He completed the path and ended up where he began, at the tennis court.  He was a young man but one with a bit of a paunch and a habit for tobacco.  He had winded himself with the walk and took a few moments to recover before heading back to the hardware store.  He experienced a second wave of exhaustion by the time he made it to the railroad tracks and leaned against a stop sign.  Not more than a moment passed before he heard a noise behind him.  He turned.  There they were, the three of them, a human juggernaut: one brother pushing the woman on her pedestal, the other acting as a kind of guide, a clearer of the path before them.  They flashed past him, moving quickly over the train tracks.  They spoke to each other, the men anyway, but their words were indecipherable.  They laughed but never acknowledged him.  The guiding brother held the same burlap sack which looked heavy and bumped against his thigh.

He stepped away from the stop sign, as though he might go in pursuit of them.  “Hey!” he called after them.  “Wait!”  But they didn’t.  They continued on down the road, lit up occasionally by a random street light, until darkness swallowed them up completely.

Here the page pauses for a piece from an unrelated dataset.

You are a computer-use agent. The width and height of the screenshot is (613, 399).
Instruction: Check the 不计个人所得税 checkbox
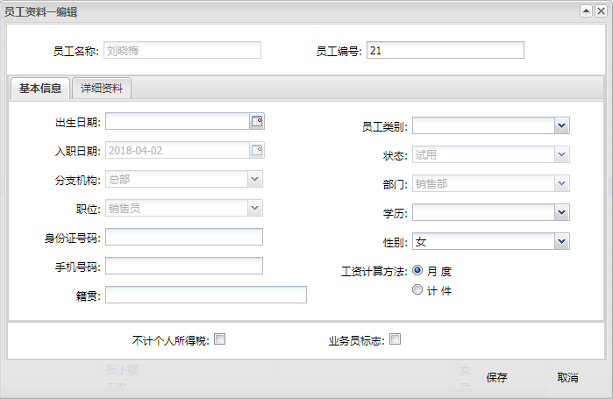(x=220, y=339)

The following night he waited for them at the stop sign, but they did not appear until after he had given up and retreated to the store.  The night after that he watched from the store window until they appeared; then he went after them.  They moved so fast!  It wasn’t long before he lost sight of them but continued on anyway.  He arrived at the same intersection he had come to two nights earlier.  This time he did not turn left or right but moved straight ahead, crossing the street into a short block of one-story, white-washed houses with low roofs and miniscule lawns, past a broad brick and wood building housing a roofing outfit, then past a smaller building where gravestones were sold, stopping, finally and appropriately, at a cemetery elevated above the street and encased by a cement wall topped by wrought-iron railings.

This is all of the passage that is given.